Immanuel Kant studiò attentamente la morale dell’uomo e ne individuò ben due motivi scatenanti: parte di questa morale dipendeva dalla società; l’altra, invece, era radicata nell’animo umano, cioè non gli era stata indottrinata. La 'prima' morale seguiva quello che il filosofo chiamò ‘imperativo ipotetico’; la 'seconda', invece, l’‘imperativo categorico’: due volontà molto differenti fra loro, che offrono all’uomo due strade da seguire, simili solo per alcuni tratti.
Gli ‘imperativi ipotetici’ causano nell'individuo una forzatura nel comportamento, per renderlo conforme alla legge, che può essere quella della società, come quella della religione, che spesso e immancabilmente si intrecciano tra loro. Può essere espresso con una semplice formula: ‘Se vuoi A devi fare B’. Se per esempio si desidera diventare ‘cittadini-modello’, bisogna seguire alla lettera ogni singolo comando, senza sbagliare mai; solo seguendo correttamente questa strada si potrà raggiungere il fine prefissato. Proprio così! L’‘imperativo ipotetico’, secondo Kant, porta sempre all'obiettivo ultimo desiderato. Avviene, dunque, una forzatura nel comportamento, poiché si assume un 'impegno' rinunciando, molto spesso, a ciò che si vorrebbe realmente fare. Questo imperativo, perciò, non è uguale per tutti: gli anarchici, per fare un esempio, non potrebbero mai essere degli ottimi cittadini in società; non sarebbero tali, altrimenti.

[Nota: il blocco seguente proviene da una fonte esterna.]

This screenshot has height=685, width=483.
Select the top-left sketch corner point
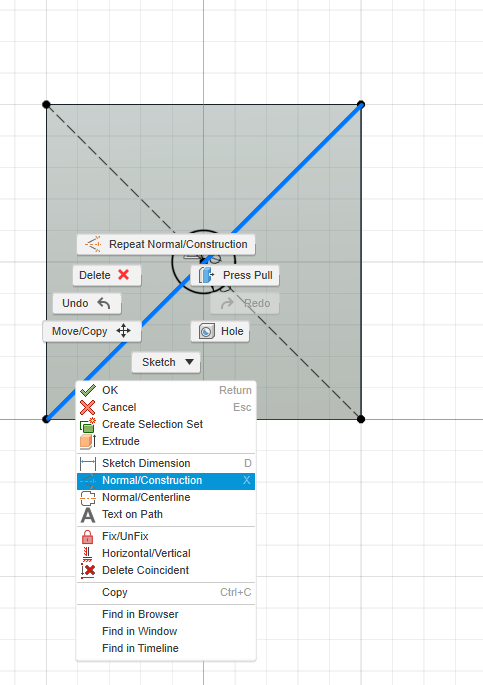point(46,105)
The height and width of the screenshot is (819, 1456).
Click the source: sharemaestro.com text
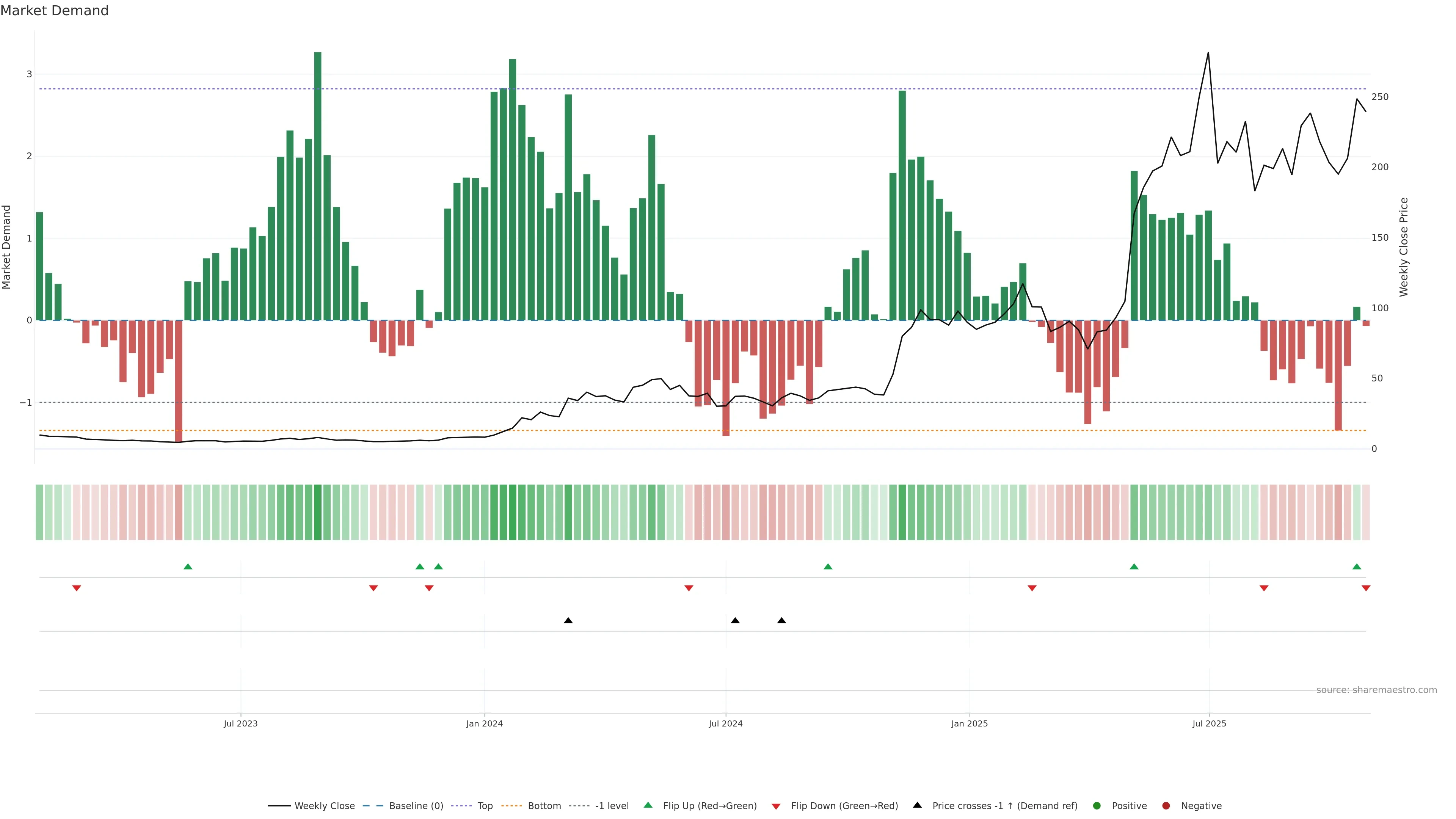pyautogui.click(x=1376, y=690)
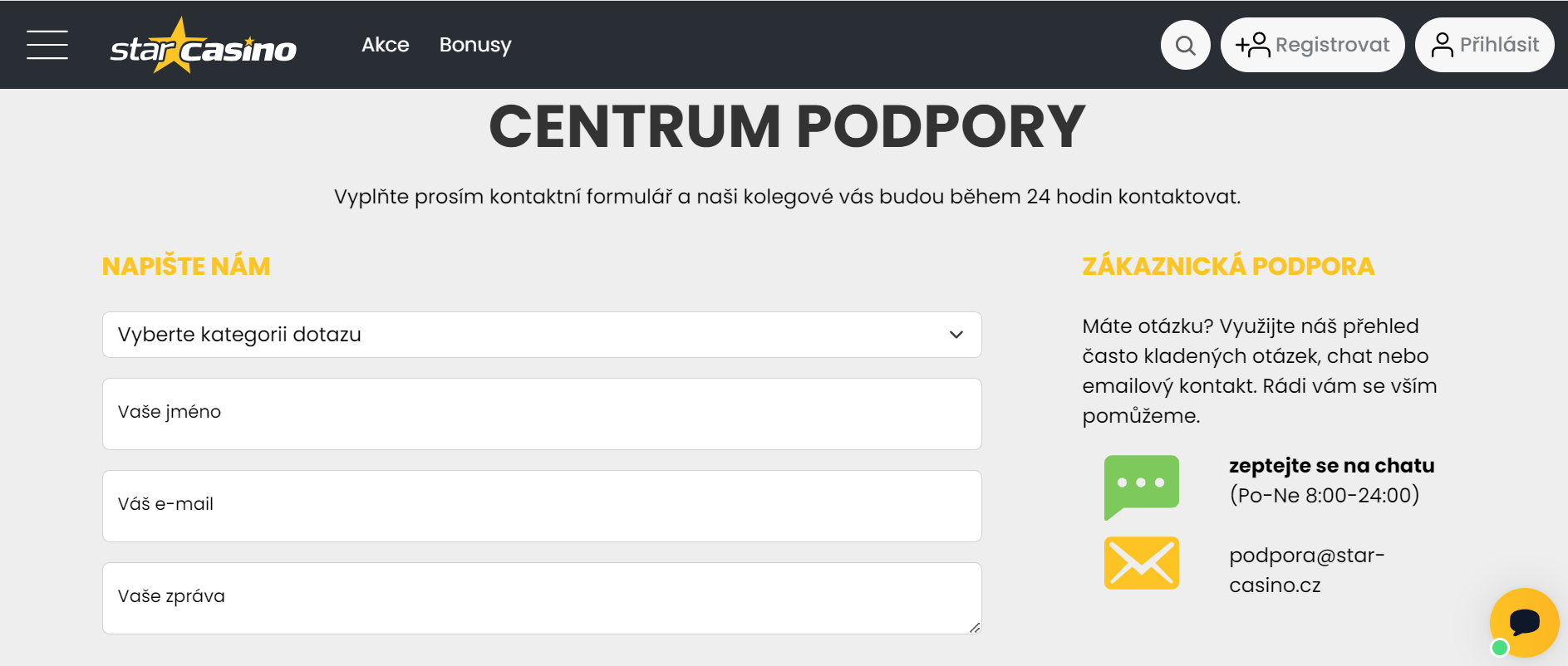Focus the Váš e-mail input field
The image size is (1568, 666).
[542, 506]
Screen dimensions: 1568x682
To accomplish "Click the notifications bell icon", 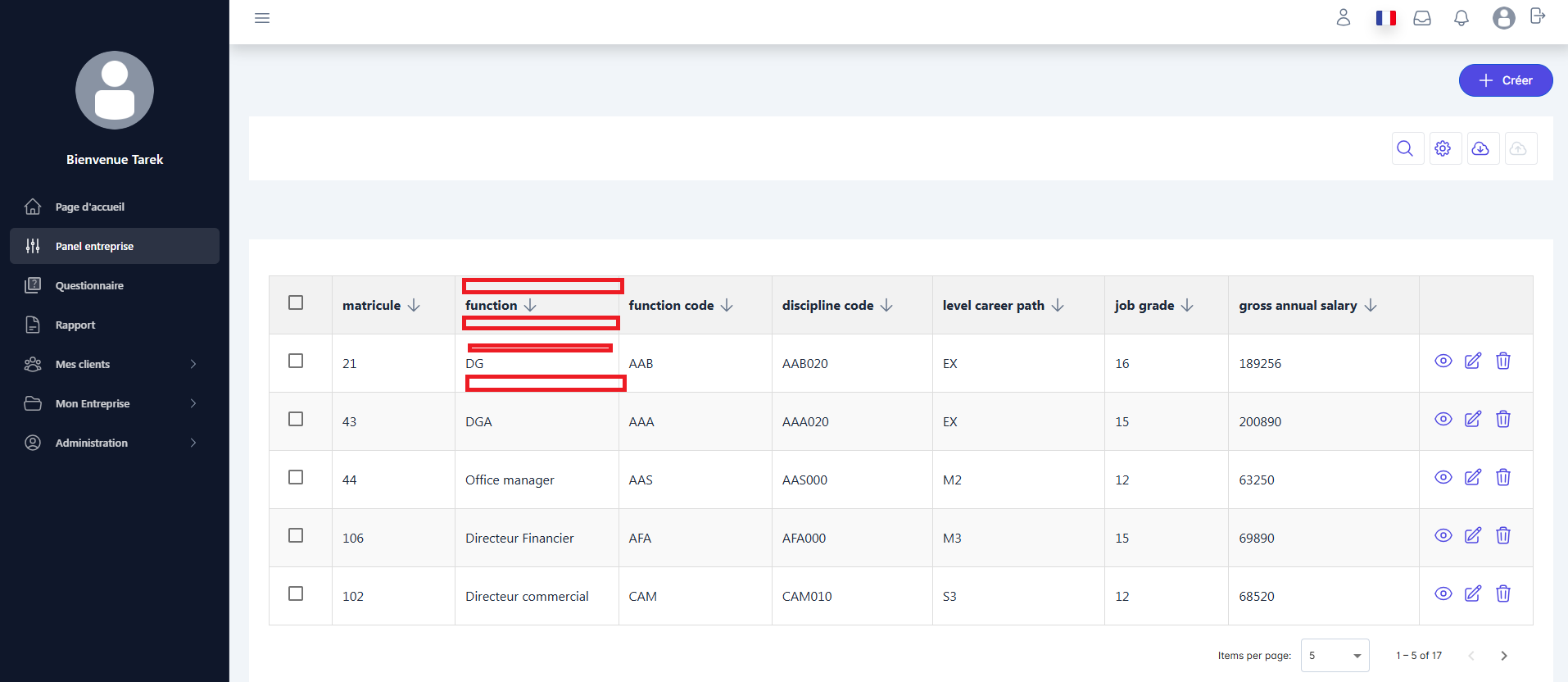I will [1462, 18].
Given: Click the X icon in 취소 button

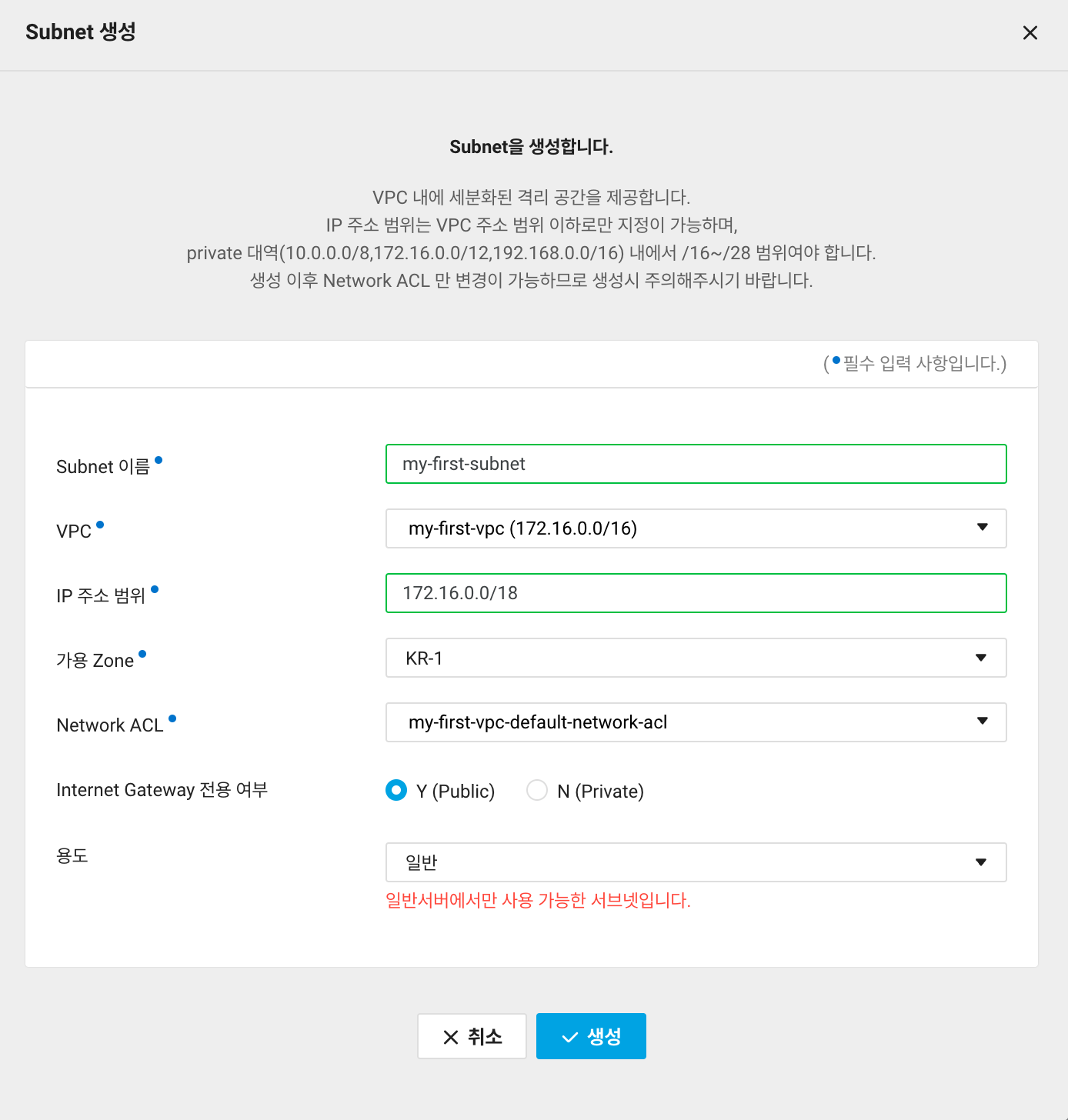Looking at the screenshot, I should coord(451,1037).
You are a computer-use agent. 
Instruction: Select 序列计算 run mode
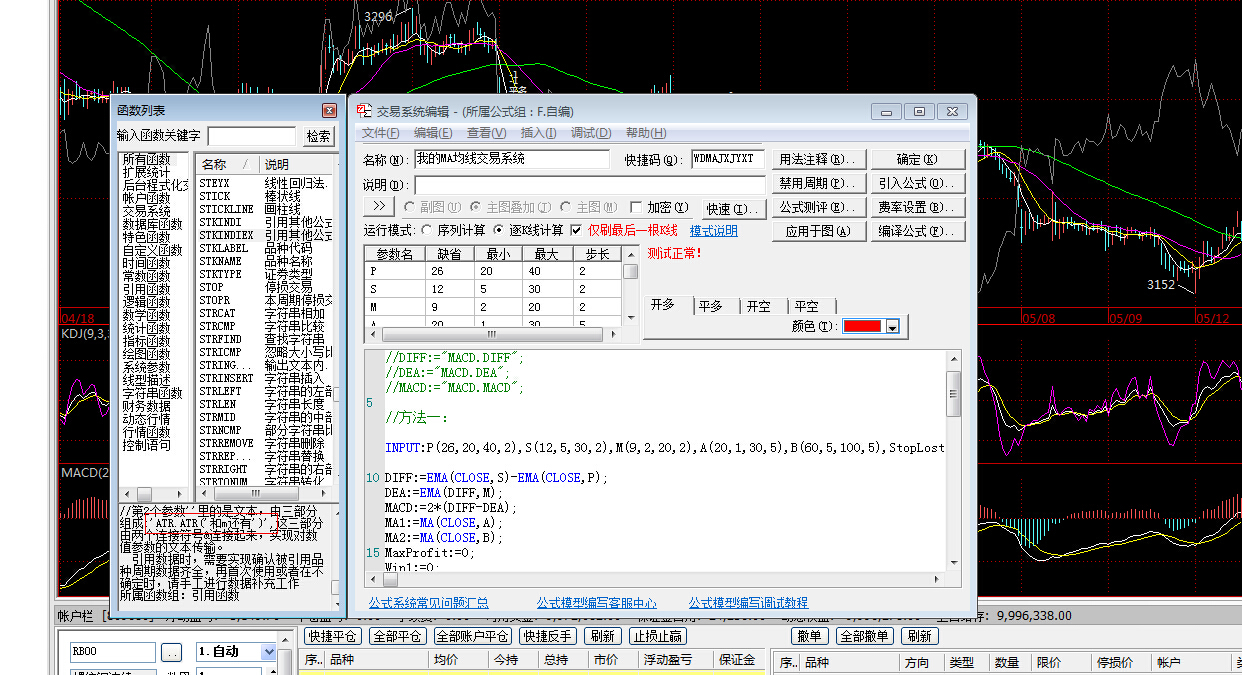(x=427, y=231)
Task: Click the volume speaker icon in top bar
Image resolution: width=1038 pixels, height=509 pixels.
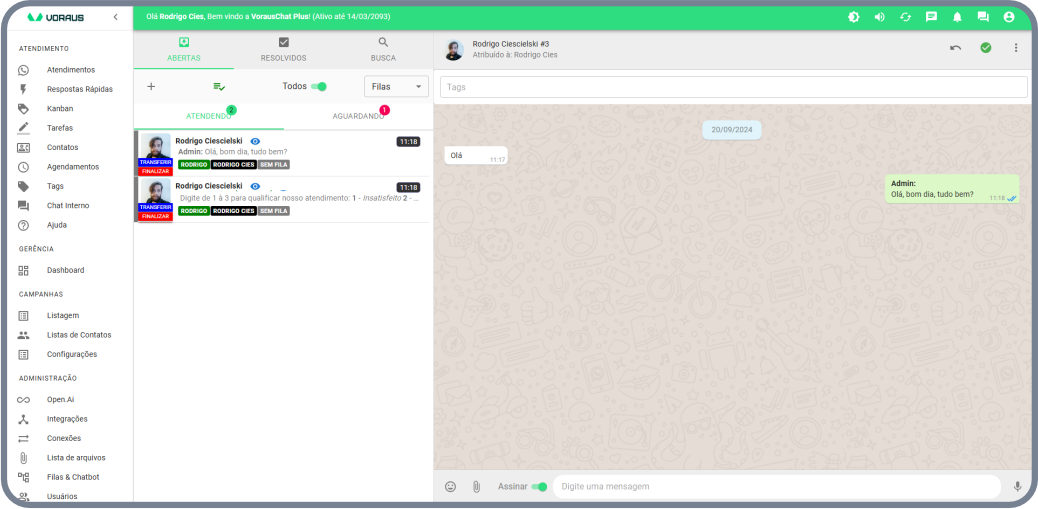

Passiamo ora all''imperativo categorico’. A differenza del primo, esso non viene partorito da nessuna forma di autorità, non regola la vita dell’uomo con leggi scritte o orali; non è vincolato, quindi, a tutto ciò che l’uomo ha costruito, anche se proviene direttamente da lui. Cosa vuol dire? Che l’imperativo categorico’ è universale, comune a tutti gli uomini, inteso da loro nella stessa maniera, è un ‘devi perché devi’, non un ‘devi perché vuoi’: ‘devi fare questo perché devi puntare al bene (universale)’, e non: ‘devi fare quello perché vuoi raggiungere solo i tuoi obiettivi’. Potrebbe essere espresso così: ‘Agisci in modo che la massima della tua azione (soggettiva) possa diventare legge universale (oggettiva)’.
La vera legge morale non dice: ‘fai il bene’, come se fosse una costrizione, ma ‘segui la legge morale’, che porta sempre al bene. L’imperativo, perciò, non si esprime nel contenuto dell’azione, ma nella sua forma (‘obbedisci alla legge morale’). È questo il cosiddetto ‘formalismo kantiano’.